--- BEGIN ---
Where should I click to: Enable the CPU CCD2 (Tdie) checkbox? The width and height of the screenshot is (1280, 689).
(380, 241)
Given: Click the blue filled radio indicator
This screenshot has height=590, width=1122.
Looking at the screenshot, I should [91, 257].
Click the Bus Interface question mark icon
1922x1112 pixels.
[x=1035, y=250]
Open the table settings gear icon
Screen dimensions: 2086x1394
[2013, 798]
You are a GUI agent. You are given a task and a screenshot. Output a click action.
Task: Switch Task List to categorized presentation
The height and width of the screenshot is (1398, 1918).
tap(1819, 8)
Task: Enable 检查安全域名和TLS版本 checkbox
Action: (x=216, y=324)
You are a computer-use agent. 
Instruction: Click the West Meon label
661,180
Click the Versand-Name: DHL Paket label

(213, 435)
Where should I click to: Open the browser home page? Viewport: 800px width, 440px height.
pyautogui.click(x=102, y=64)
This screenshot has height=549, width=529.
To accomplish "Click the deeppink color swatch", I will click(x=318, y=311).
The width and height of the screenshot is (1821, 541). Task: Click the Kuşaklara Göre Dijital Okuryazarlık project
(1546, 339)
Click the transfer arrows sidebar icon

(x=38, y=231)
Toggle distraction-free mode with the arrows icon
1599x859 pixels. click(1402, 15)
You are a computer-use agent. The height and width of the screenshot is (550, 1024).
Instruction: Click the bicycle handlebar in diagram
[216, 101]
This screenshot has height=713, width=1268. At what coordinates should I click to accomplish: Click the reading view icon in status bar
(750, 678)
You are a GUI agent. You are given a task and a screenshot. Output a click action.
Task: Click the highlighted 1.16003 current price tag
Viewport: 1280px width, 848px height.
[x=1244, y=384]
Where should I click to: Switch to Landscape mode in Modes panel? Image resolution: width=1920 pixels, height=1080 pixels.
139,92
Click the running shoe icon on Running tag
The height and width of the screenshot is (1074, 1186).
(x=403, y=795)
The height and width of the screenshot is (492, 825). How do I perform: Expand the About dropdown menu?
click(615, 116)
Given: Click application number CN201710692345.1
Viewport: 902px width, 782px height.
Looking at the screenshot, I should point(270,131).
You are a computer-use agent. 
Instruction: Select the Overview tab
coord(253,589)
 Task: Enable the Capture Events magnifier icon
--- END ---
Format as a JSON list of strings, one per line, every line of the material from the line containing "The height and width of the screenshot is (492, 825)." through the end of the material, inclusive, leaving out blank lines.

* **TASK SOLUTION**
[
  "The height and width of the screenshot is (492, 825). How do I perform: Expand the About dropdown menu?",
  "click(615, 116)",
  "Given: Click application number CN201710692345.1",
  "Viewport: 902px width, 782px height.",
  "Looking at the screenshot, I should point(270,131).",
  "You are a computer-use agent. ",
  "Instruction: Select the Overview tab",
  "coord(253,589)",
  " Task: Enable the Capture Events magnifier icon"
]